In keeping with the season, Knife & Fork's current menu is bright and light. Though there are flashes of decadence — local cheese and butter here and there — for his part, Allen likes to avoid what he calls the "Emeril-ization" of the kitchen. "You know, 'I'm gonna put more fat in it — bam!'" he laughs. Much of the flavor in the food comes from manipulating ingredients — the char on vegetables added to a side of farro with spiced pumpkin seeds, roasted low to achieve a mild nutty flavor with no bitterness.
When Allen uses a well-worn cliché — that he's trying to let the ingredients speak for themselves — it's refreshingly sincere.
Eat, drink, be merry
Knife & Fork continues to find its rhythm, bolstered by recent press. Cooking Light Magazine named Allen the best small-town chef in America in 2011. Later that year, Garden & Gun praised a summery version of that braised rabbit leg with red quinoa as one of the top 50 Southern dishes in the country. And, in a culinary version of David and Goliath, 2011 also saw the tiny Knife & Fork beat out the Bistro on the Biltmore Estate in the finale of the WNC Chefs Challenges. After learning of his victory, Allen, grinning wildly, flipped a plastic table, jumped on it, and thrust his fists into the air. It was a display that was hard to ignore. "You have to figure out how to blow yourself up a bit," Allen says.
"The last half of last year, after we had made it to the finals of the Chefs Challenges, we started getting people in here to really eat, drink and be merry," Allen says.

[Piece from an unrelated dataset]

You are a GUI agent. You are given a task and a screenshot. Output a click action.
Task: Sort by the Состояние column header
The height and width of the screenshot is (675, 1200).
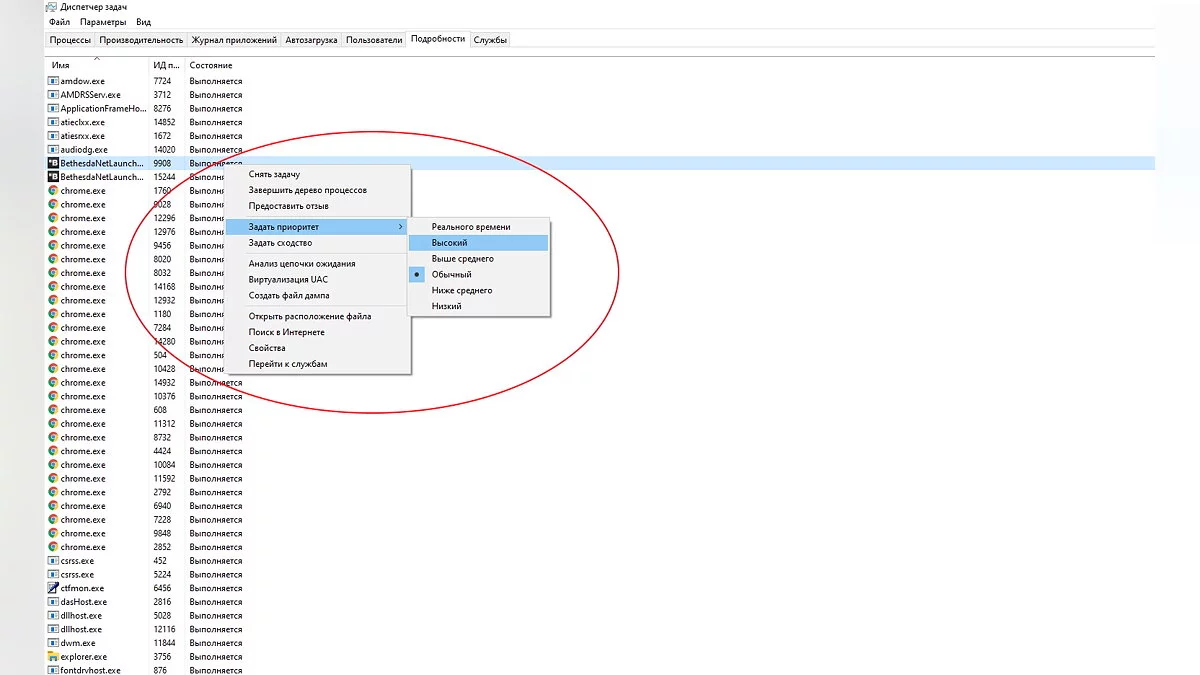(x=211, y=65)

"And he got the opportunity to start making stuff that we might not have gotten away with before," Gardner adds. "But he had to do a lot of meatloaf first."
"Meatloaf makes me so mad," Allen says.
Now the restaurant is breaking records before tourist season even arrives. A recent Saturday dinner service saw about 90 people served in just a handful of hours from Knife & Fork's postage-stamp sized kitchen. "It's been nuts," Allen says. "But I'm loving the momentum we've hit, the staff that we have right now and the purveyors that we've got. At almost three years in, I can feel the culmination of the work Wendy and I have put in. It's been crazy, nonstop, spend-the-night-here-on-a-cot kind of work, but it's really paying off."
Allen and Gardner are literally invested in the future of the town and they hope to continue growing with it, even if it means not making it home some nights.
"The most gratifying thing is being recognized for what we were hoping to instill in the area, which was a revitalization of a community that had been really faltering economically ever since they began shutting down plants in the area. Bringing back a new kind of tourism-based economy, where people are coming to this area for the craft culture, for the food, for the festivals and for the Blue Ridge Parkway and all of that kind of stuff, and kind of helping to lend to the vitality of that."
And though Allen may like to joke that Spruce Pine is the middle of nowhere, it's in some ways the very source of our local foodways.
"The agriculture here is supplying Asheville and the high country with the majority of its goods," Allen says. "Half of the people at the tailgate markets on Charlotte Street are from up in this area." Across the street, another train is pulling slowly up the riverbank. Allen is a train fanatic. "I've got everything I need right here," he says.